View Full Version : Session and Post Page Problem

05-21-2011, 10:27 PM

I have 3 php files for my login page. The first one is the syc.php file that includes all the classes and functions. It's like the hearth of the application.

The second one is the login.php file, that has a simple login form in html and posts datas to page.php file. It doesn't have any php codes at all.

The last one is the page.php file, that checks the datas that comes from login.php file. It's checking the datas that comes from login.php and if they pairs, showing the content. If not, showing an error message.

I want to keep this page.php file secured, and this file shouldn't be reached from outside.

My files;

https://gist.github.com/984608 => syc.php
https://gist.github.com/984614 => login.php
https://gist.github.com/984619 => page.php

sys.php is fully coded by PDO.

1) My first question. Is there any logical mistake in this login application and form.

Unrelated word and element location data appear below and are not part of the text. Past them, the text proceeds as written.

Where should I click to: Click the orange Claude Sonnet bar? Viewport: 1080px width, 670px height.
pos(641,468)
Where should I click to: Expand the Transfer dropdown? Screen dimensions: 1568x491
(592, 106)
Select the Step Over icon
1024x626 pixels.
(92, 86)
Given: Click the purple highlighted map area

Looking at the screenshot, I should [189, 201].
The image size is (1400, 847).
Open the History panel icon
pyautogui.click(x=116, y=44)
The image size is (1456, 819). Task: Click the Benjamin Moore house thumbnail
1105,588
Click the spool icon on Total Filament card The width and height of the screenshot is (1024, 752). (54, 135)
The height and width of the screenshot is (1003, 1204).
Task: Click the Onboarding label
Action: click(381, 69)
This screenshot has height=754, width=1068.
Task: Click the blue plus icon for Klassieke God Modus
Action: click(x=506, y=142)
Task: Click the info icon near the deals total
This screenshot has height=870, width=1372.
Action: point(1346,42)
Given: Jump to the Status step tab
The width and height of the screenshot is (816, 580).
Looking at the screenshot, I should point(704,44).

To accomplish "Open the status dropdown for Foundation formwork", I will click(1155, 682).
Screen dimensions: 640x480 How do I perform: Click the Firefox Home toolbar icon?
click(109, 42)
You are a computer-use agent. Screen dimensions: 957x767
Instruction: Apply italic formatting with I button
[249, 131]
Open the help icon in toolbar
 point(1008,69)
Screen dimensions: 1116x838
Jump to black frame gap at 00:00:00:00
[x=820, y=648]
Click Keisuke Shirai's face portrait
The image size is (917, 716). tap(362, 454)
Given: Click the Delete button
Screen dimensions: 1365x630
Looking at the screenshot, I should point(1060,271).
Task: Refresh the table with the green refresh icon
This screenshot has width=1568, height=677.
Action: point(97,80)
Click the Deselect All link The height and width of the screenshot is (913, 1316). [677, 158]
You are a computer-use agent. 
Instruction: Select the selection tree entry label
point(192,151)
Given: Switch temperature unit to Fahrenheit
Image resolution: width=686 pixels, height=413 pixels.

2) If the user directly goes to page.php, they can't see the page but they got an error message that says ;

"Undefined index: ogrencino in C:\wamp\www\yardimuzem\canli.php on line 6"
"Undefined index: psswduzem in C:\wamp\www\yardimuzem\canli.php on line 7"

Because, $_POST['ogrencino'] and $_POST['psswduzem'] variables didn't posted from login.php before.

I want to escape from this error. Users shouldn't see this error. It looks like that file has a vulnerablity :(

3) I couldn't fixed my session control. The session starts in syc.php file but it doesn't work in page.php file and redirects login.php file again :((

4) Is this a mistake, that having 2 file for login as I do? I want to keep all of them in one file, is this possible? I don't want two file as login.php and page.php. Can I do this in just one php file, and how?


05-22-2011, 04:29 AM
Just get sessions working. You must include session_start(); at the top of every page where you reference the $_SESSION global variable. Your page.php doesn't have that.

Also you have some plain old HTML coding inside your <?php ?> tags which is not going to work-- you have to echo that stuff or put it outside <?php ?> tags.